Daniel Pascoe Interview
I worked for many years in a professional environment; I need to keep a distance from those involved. For confidential reasons, I felt I needed to hide my identity from past patients, clients and colleagues. Anonymity allows me more freedom to cover controversial topics. I may adopt other genres of writing as I mature, so I can use different names, so as not to confuse an audience.
Tell us about your writing technique.
I start by fixing a plot in its barest outline, in timeline order, and then work through, scene by scene, chapter by chapter, until the story is complete: first draft. Then second, third, fourth drafts follow, going over and over the manuscript, word for word, until satisfied. Refinements are added, maybe plot changes if I think that will help, then redraft and redraft. My fourth book took nine drafts, and then the editorial process at the publishers resulted in two further complete redrafts, with plot changes. It’s a painstaking process. Sometimes I agonise for a whole day over one adverb change.
For deadline, I created a bunch of characters around my version of a real event, the police shooting in Earl’s Court. I threw them together and left them alone to interact; I watched from the sidelines, pushed them around a bit, saw how the plot was developing, and padded the text out. That’s character-led fiction.
Either way the fun is in the creation of the people and seeing how they react with each other. I can become quite attached to some of them, whether they are nice or not. If they are disposed of, I find that quite emotional. I have trouble letting some characters go.
Six books on the shelf now, what’s the link?
They are all tales of ordinary folk, driven to do extraordinary things by events. None of them fit neatly into a simple genre but are attempts to mix a literary approach with some fast-paced action – sort of literary-commercial hybrids.
It’s the characters that interest me most: when put to the test, how do they measure up, how do they perform, what are their reactions, where are they vulnerable?
So which characters do you like most, any?
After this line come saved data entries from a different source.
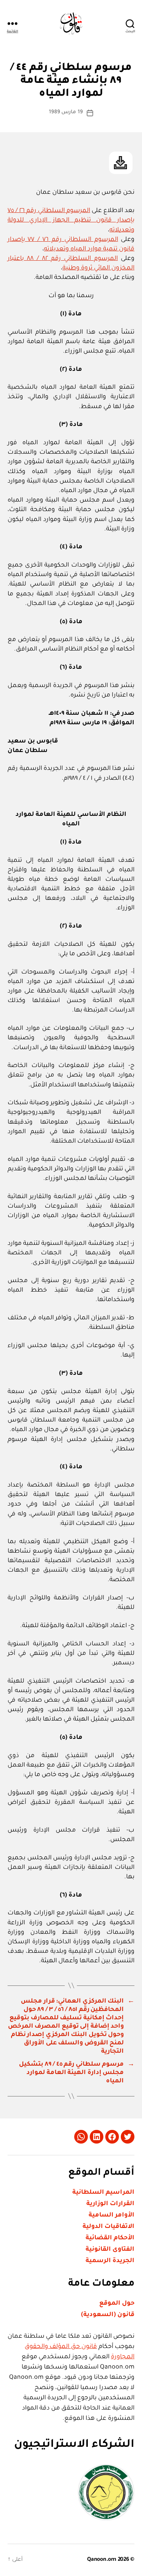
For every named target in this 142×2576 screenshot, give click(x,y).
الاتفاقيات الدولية (108, 2226)
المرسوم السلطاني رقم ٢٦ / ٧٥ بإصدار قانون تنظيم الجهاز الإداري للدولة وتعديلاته (71, 220)
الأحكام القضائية (110, 2238)
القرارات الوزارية (110, 2204)
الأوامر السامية (111, 2215)
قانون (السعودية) (107, 2315)
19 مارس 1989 (66, 112)
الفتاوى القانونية (110, 2249)
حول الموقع (116, 2303)
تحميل (121, 163)
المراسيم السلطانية (103, 2192)
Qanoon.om (101, 2560)
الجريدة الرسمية (110, 2261)
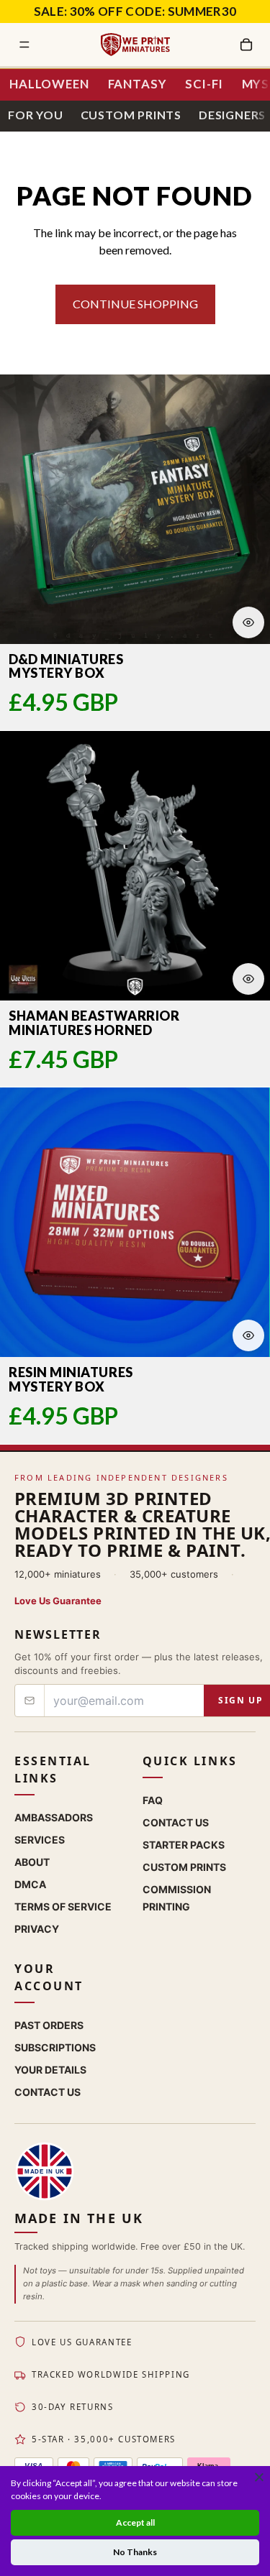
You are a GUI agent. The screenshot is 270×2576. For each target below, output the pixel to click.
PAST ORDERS (49, 2025)
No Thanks (135, 2552)
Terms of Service (63, 1906)
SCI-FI (203, 83)
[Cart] (246, 44)
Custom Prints (131, 114)
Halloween (49, 83)
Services (39, 1840)
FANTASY (137, 83)
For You (35, 114)
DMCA (30, 1884)
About (32, 1862)
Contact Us (176, 1822)
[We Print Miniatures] (135, 44)
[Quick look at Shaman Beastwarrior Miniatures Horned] (248, 979)
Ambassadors (53, 1817)
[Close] (259, 2477)
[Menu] (24, 44)
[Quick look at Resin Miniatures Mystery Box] (248, 1335)
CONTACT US (47, 2092)
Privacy (36, 1929)
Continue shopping (135, 303)
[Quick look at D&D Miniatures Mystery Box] (248, 622)
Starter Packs (184, 1845)
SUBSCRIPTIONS (55, 2047)
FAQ (153, 1800)
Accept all (135, 2522)
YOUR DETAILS (50, 2070)
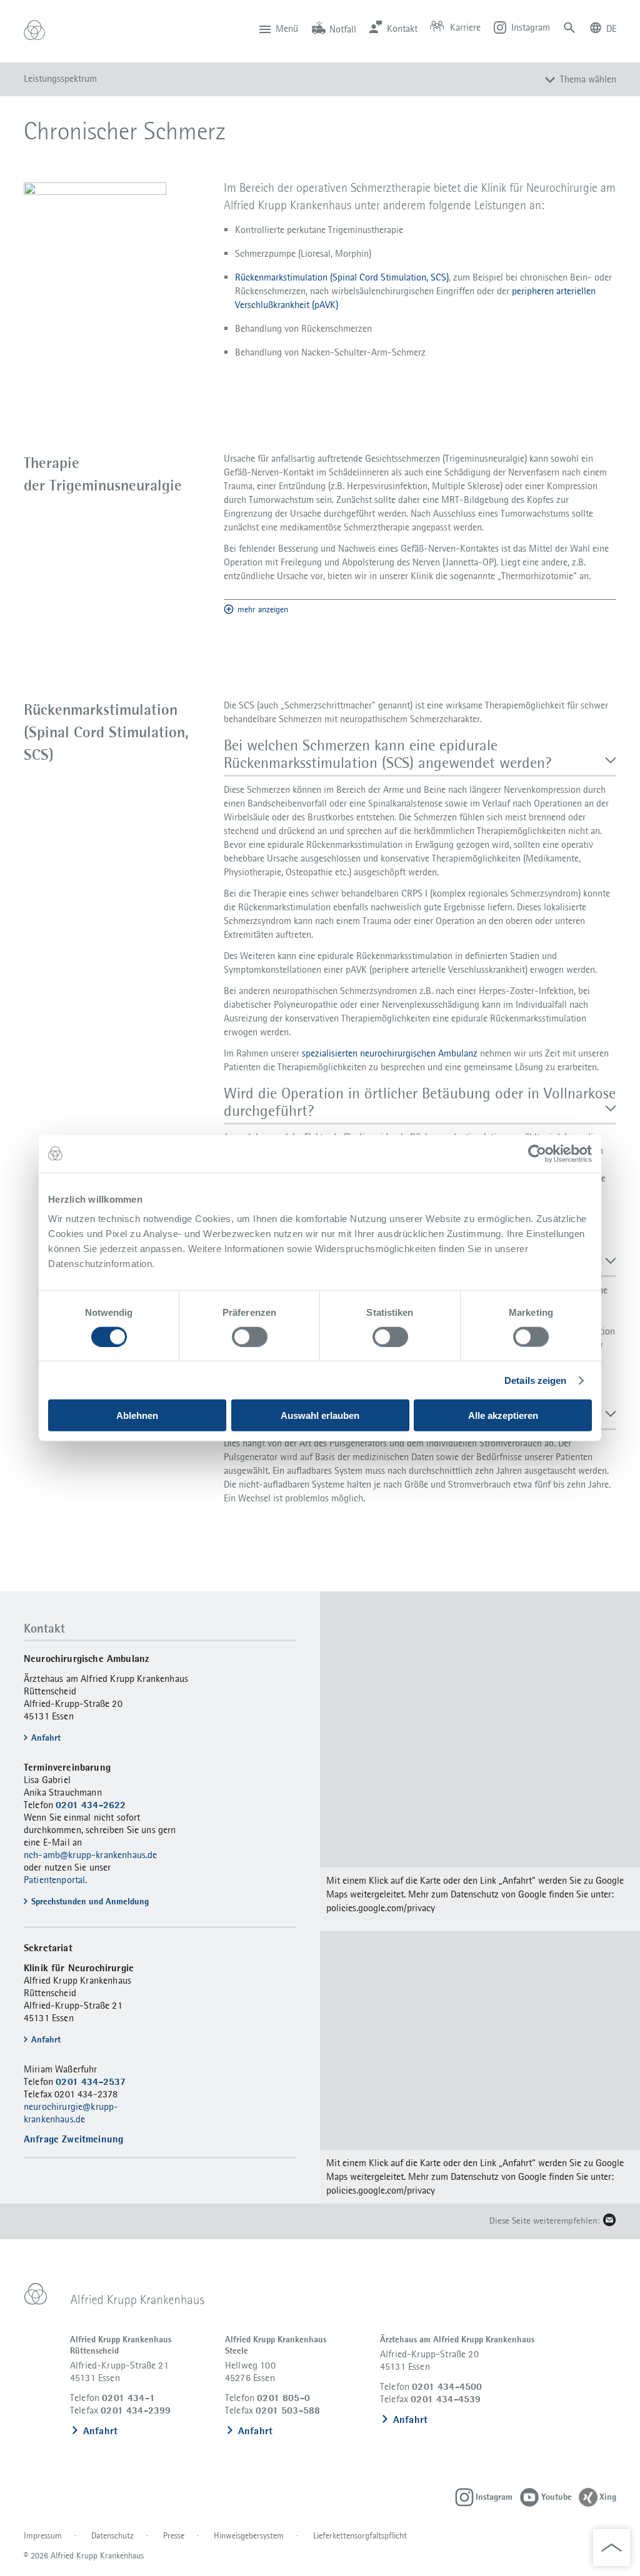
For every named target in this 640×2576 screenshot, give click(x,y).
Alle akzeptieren (503, 1415)
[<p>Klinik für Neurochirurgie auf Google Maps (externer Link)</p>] (480, 1756)
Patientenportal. (56, 1880)
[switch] (250, 1336)
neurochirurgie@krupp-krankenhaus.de (71, 2113)
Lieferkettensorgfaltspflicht (360, 2535)
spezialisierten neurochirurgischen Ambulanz (390, 1053)
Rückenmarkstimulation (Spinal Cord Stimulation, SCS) (342, 277)
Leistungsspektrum (60, 78)
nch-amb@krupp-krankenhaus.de (90, 1855)
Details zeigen (535, 1380)
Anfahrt (100, 2430)
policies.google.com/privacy (380, 1908)
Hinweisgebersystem (249, 2535)
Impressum (43, 2535)
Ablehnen (137, 1415)
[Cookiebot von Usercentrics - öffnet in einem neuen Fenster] (537, 1153)
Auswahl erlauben (320, 1415)
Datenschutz (112, 2535)
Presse (173, 2535)
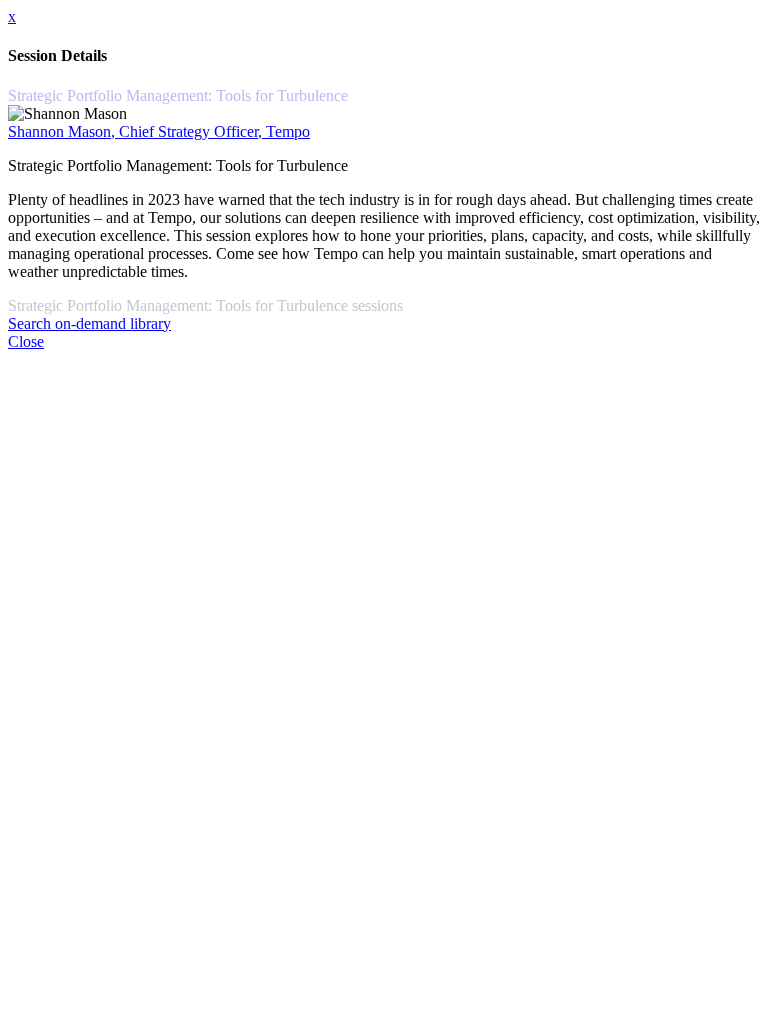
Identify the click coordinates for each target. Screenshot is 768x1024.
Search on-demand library (89, 323)
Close (26, 341)
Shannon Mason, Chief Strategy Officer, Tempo (159, 131)
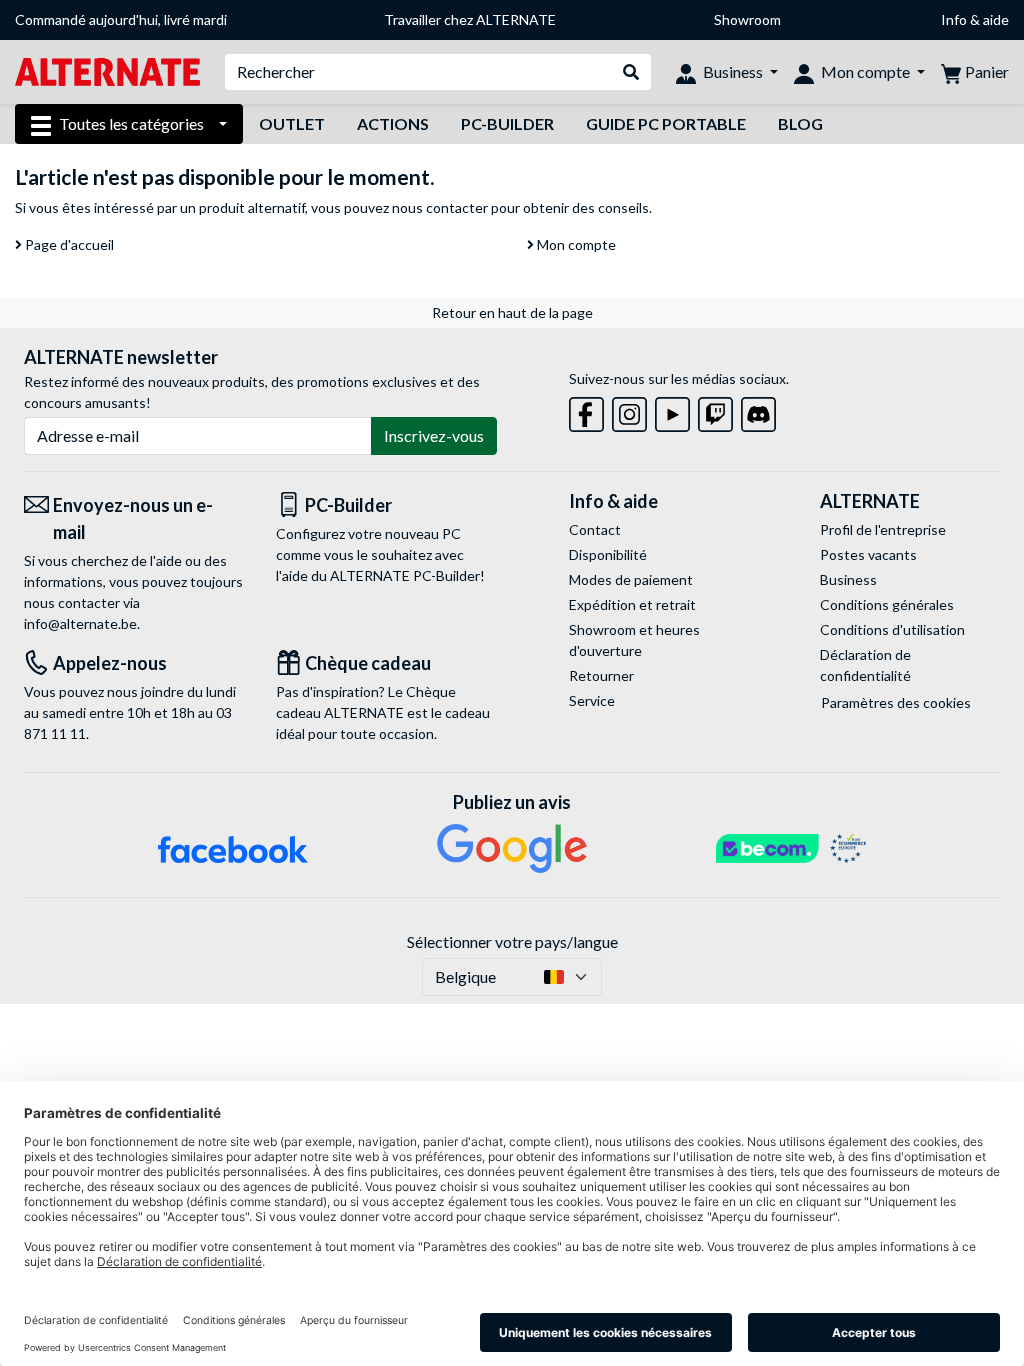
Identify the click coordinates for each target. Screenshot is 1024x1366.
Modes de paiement (631, 579)
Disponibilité (608, 554)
I am fond of the women in my books: Sophie Patek (DEAD END) I liked, although her behaviour might be described as wayward and selfish – she came to appreciate what her father and family went through for her.
And in deadline, I came to love Olivia Truelove: so cool, clever, independent, resourceful and very attractive all at the same time, a winner. Hence my desire to write a sequel for her.
From the SNIPER, Jamila Deshpande (Leon’s daughter), although only appearing briefly, was a potential protagonist, a feisty girl who will grow up with purpose, intelligence and self-determination. I think she could star in a fast-moving sexy political thriller that I have in mind, so watch out for that.
And of course Jarvis Collingwood was my first creation: a cool Lee Child sort of character, efficient, confident, always right.
Are any of the characters you?
Not any of the women, no!
In DEAD END, I guess Matthew Crawford comes close. Characters in fiction are mostly an amalgamation of people the writer knows or has met; they rarely match exactly to a particular person. Leon Deshpande (THE LONDON SNIPER) emerged from a brief meeting I had with a university lecturer from Manchester while on holiday in Mombasa, when we were both swimming on Nyali beach off the Indian Ocean.
So what’s coming next?
I am planning an historical novel about the student uprising in Budapest in 1956, at the time of a polio epidemic across Europe. That should be about ready at the start of 2024.